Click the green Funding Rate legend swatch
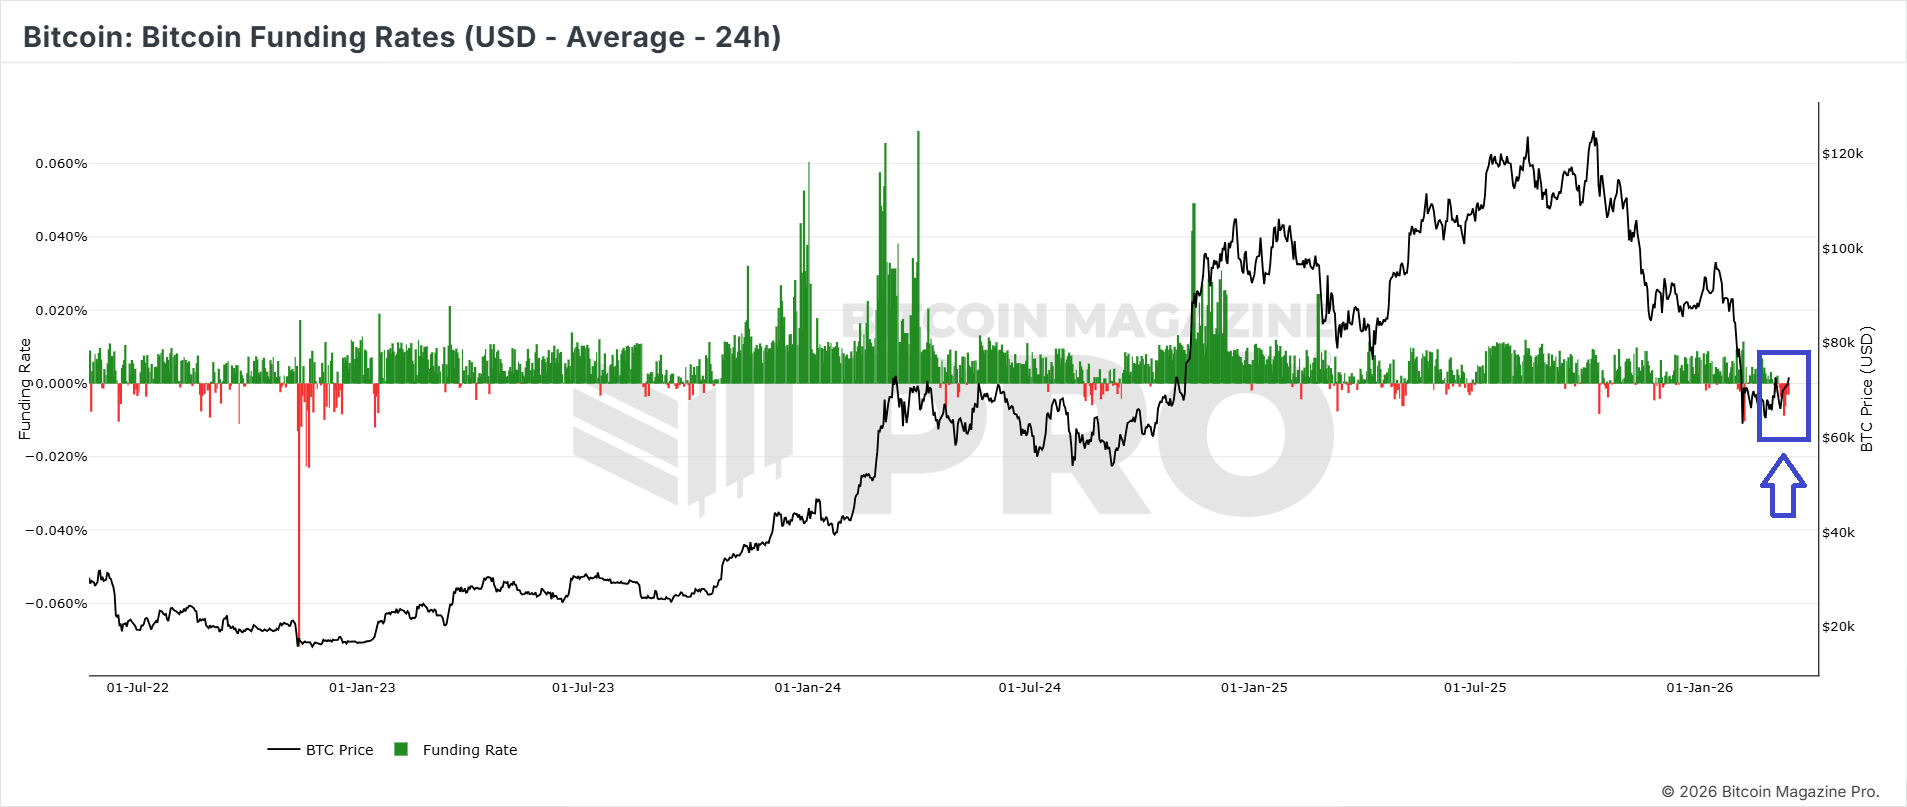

...

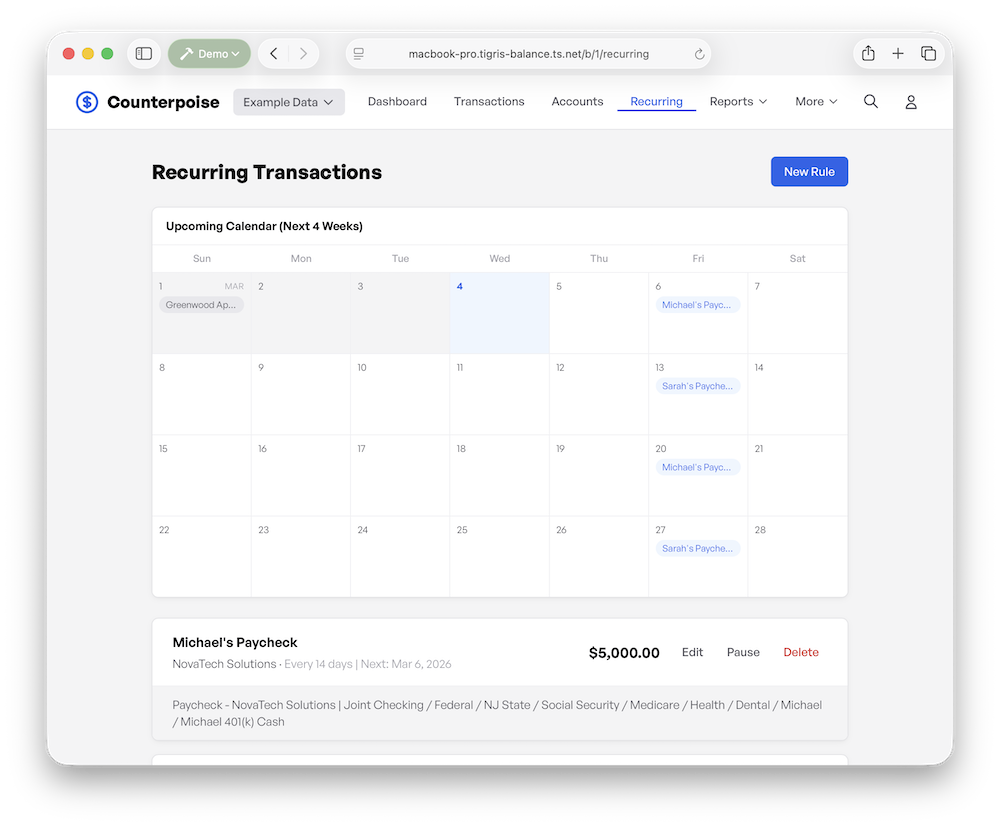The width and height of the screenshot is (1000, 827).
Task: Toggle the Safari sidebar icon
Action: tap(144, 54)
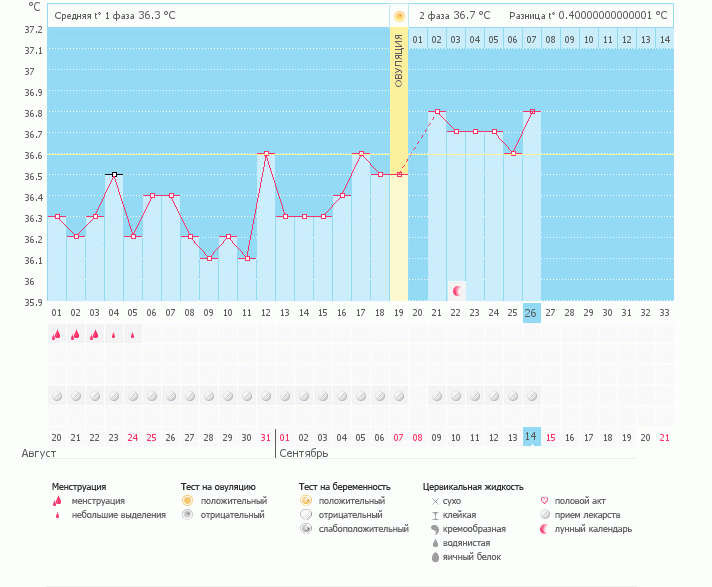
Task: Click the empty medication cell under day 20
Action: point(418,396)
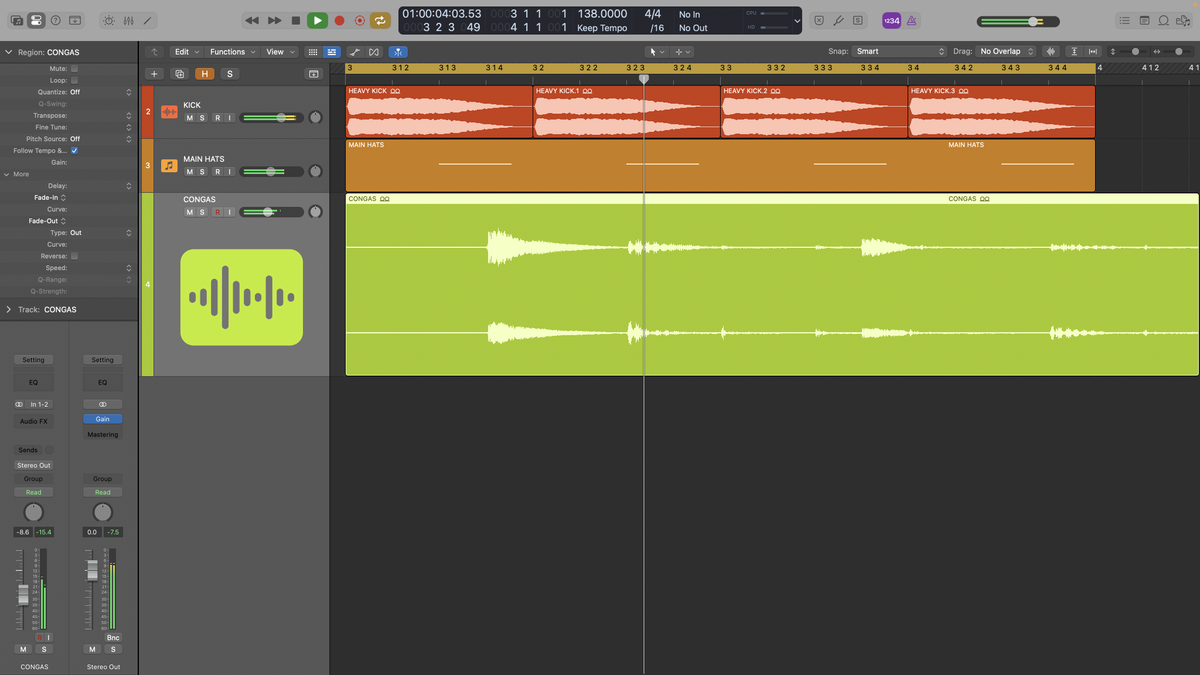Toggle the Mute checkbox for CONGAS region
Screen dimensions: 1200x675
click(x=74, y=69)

- [Task goal] Reproduce the data from the line containing "The width and" down to the line containing "click(x=74, y=69)", substituting "dosage" for "medication" and leaving all else unchanged. Omit the pictures.

- [Result]
The width and height of the screenshot is (1000, 827).
Task: Toggle the Safari sidebar icon
Action: tap(144, 54)
Task: Click the empty dosage cell under day 20
Action: point(418,396)
Toggle the Mute checkbox for CONGAS region
Screen dimensions: 1200x675
click(x=74, y=69)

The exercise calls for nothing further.